DATA IN THIS EXERCISE START

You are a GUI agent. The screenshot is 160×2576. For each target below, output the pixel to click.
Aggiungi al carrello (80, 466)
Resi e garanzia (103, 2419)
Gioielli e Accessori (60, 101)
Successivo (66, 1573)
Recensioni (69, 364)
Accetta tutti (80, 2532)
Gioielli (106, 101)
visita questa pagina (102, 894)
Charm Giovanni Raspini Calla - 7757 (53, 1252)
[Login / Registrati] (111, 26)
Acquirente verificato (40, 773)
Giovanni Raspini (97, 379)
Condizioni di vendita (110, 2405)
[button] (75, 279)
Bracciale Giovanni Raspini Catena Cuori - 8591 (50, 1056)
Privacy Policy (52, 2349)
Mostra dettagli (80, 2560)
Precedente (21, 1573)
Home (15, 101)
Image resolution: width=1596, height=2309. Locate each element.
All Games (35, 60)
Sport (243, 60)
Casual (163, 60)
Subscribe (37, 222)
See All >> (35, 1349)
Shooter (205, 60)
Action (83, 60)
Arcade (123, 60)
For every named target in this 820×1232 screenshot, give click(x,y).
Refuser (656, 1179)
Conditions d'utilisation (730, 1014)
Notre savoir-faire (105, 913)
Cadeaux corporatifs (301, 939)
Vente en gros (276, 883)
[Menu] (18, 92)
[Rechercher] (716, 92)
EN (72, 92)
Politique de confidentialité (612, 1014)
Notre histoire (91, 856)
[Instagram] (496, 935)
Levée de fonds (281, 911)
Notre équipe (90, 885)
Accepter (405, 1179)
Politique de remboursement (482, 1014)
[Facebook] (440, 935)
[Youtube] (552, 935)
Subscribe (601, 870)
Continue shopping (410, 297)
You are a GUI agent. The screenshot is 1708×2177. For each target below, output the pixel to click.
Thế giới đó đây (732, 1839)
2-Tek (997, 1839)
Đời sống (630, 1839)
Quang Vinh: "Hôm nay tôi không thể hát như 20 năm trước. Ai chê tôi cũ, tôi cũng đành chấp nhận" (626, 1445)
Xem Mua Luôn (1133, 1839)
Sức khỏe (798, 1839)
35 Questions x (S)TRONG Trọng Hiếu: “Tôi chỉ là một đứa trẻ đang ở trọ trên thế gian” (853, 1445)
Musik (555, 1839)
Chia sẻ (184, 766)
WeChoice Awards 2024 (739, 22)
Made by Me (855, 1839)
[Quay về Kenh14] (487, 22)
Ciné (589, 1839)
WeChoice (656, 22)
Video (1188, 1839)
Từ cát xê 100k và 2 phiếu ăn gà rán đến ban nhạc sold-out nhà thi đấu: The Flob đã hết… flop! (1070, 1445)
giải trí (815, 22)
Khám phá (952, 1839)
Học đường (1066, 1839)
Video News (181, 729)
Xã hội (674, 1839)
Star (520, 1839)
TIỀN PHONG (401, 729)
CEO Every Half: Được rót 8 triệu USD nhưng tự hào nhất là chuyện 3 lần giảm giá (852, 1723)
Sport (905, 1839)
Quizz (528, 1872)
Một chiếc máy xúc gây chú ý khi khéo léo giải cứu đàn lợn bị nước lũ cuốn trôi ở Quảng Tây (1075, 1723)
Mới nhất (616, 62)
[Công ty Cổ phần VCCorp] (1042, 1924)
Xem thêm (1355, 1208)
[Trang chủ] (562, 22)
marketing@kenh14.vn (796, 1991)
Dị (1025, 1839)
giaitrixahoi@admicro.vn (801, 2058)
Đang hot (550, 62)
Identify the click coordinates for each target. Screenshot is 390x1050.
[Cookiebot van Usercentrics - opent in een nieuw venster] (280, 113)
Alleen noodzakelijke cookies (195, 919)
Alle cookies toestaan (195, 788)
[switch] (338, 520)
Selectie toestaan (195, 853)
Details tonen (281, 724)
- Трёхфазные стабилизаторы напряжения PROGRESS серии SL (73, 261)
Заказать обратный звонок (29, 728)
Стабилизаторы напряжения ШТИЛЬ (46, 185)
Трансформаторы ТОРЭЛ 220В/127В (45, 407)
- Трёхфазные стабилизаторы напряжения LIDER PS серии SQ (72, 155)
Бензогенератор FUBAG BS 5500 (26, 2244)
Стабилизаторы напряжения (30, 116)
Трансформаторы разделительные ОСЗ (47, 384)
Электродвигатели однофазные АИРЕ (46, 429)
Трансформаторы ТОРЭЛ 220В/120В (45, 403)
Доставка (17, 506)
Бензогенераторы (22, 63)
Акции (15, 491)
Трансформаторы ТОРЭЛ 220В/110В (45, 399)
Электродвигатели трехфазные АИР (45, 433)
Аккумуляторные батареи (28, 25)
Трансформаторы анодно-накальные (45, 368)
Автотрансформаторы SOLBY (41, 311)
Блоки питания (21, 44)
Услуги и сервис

DATA IN THIS EXERCISE END

**ACTIVITY**
Where a line of the data includes the string "Электродвигатели", list that line.

**ANSWER BELOW**
Электродвигатели однофазные АИРЕ (46, 429)
Электродвигатели трехфазные АИР (45, 433)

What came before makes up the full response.